07: "Going to California":
Instruments acoustiques à tous les étages (guitare et mandoline), le titre emprunte au folk et se démarque agréablement de la folle énergie ambiante. Ce 7ème titre est une douce pause, tranquille et mélancolique, portée par la voix reposante de Plant.
En compagnie de "The battle of Evermore", "Going to California" est une oasis tranquille dans l'oeil du cyclone. 

08: When the Levee Breaks":
Bonham est une nouvelle fois à l'honneur.
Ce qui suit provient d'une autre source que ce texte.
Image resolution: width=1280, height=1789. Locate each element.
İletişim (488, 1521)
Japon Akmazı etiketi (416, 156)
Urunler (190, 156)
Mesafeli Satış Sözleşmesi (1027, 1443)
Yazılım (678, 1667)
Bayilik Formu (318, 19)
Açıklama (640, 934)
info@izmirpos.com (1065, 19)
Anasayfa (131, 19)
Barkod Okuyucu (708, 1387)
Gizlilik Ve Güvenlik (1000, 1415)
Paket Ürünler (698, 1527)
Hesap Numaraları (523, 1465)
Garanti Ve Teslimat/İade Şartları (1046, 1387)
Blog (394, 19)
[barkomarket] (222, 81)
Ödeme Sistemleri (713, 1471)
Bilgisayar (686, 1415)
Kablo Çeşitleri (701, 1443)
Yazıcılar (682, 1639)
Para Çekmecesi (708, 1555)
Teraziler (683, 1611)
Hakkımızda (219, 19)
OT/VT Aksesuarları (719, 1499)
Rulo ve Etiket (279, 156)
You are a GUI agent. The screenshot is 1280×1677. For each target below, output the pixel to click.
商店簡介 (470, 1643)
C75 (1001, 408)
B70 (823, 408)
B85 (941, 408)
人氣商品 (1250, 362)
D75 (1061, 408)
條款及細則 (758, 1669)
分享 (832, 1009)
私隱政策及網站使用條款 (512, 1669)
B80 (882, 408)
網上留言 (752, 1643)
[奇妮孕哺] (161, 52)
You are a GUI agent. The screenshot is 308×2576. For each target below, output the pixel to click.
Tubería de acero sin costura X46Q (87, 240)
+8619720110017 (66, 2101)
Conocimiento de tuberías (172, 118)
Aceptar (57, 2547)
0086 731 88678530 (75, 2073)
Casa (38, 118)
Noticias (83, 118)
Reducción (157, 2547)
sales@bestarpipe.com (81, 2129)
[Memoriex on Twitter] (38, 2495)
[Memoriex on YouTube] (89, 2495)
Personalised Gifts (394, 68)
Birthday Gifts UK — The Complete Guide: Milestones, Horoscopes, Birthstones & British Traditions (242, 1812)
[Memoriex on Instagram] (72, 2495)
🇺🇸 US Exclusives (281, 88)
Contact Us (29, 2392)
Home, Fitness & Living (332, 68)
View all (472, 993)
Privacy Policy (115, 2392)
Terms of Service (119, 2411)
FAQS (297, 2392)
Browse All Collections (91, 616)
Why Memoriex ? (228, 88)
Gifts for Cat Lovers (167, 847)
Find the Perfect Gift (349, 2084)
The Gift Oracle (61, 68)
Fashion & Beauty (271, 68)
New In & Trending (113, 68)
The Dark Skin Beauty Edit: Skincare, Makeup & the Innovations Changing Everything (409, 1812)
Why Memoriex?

D'entrée en vedette, il assène un riff batterie légendaire, obsessionnel et entêtant, implacable et mémorisable à l'égal d'un riff guitare. Le batteur pose le tout en pulsations puissantes, profondes, lourdes et pesantes. Il prend toute la place. Le riff de Page et le rauque et sourd harmonica de Plant (qui ici n'intervient que peu au chant) tournent autour du batteur en serviteurs presque effacés. John Paul Jones se fond dans la masse, à l'expérience.
Led Zeppelin montre ici sa pleine force: 4 individus au service d'un tout. Quand le batteur doit prendre sa part de lumières, le guitar-héro, objet habituel de tous les regards, s'efface. 
Titanesque. 7 minutes de bonheur.

CE QUE J'EN PENSE:  Le groupe poussa le rock et sa faune dans le chemin qu'il emprunta, celui de la fureur sonore et du calme apaisant. Certains suiveurs ne retinrent que le bruit et l'outrage (Led Zep en pris aussi hélas sa part), s'installèrent dans des poses imbéciles, des garde-robes clownesques. On entrevit alors le rock au travers d'un miroir déformant. Une nuée de groupes se mit à la traîne du Zep, dans l'ombre du géant, dans le sillage d'un dinosaure capable de toutes les magies sonores.
Peu en sortir avec les honneurs
Il y a le bon et le mauvais hard, Led Zep appartient au chef d'oeuvre fait groupe. :-)

"Long live rock n' roll"

* Joël Houssin écrivit en 1990 pour Présence du Futur un roman uchronique intitulé "Le temps du twist" qui imagine un monde dans lequel Led Zeppelin reste encore à inventer.  
Quelle hérésie..!




2 commentaires:

  1. Led Zep un de mes premiers coup de coeur .Whole Lotta Love la claque de mes 15 ans , ... Je crois que c'est le dernier 33 tours que j'ai acheté d'eux ..
    Patrick.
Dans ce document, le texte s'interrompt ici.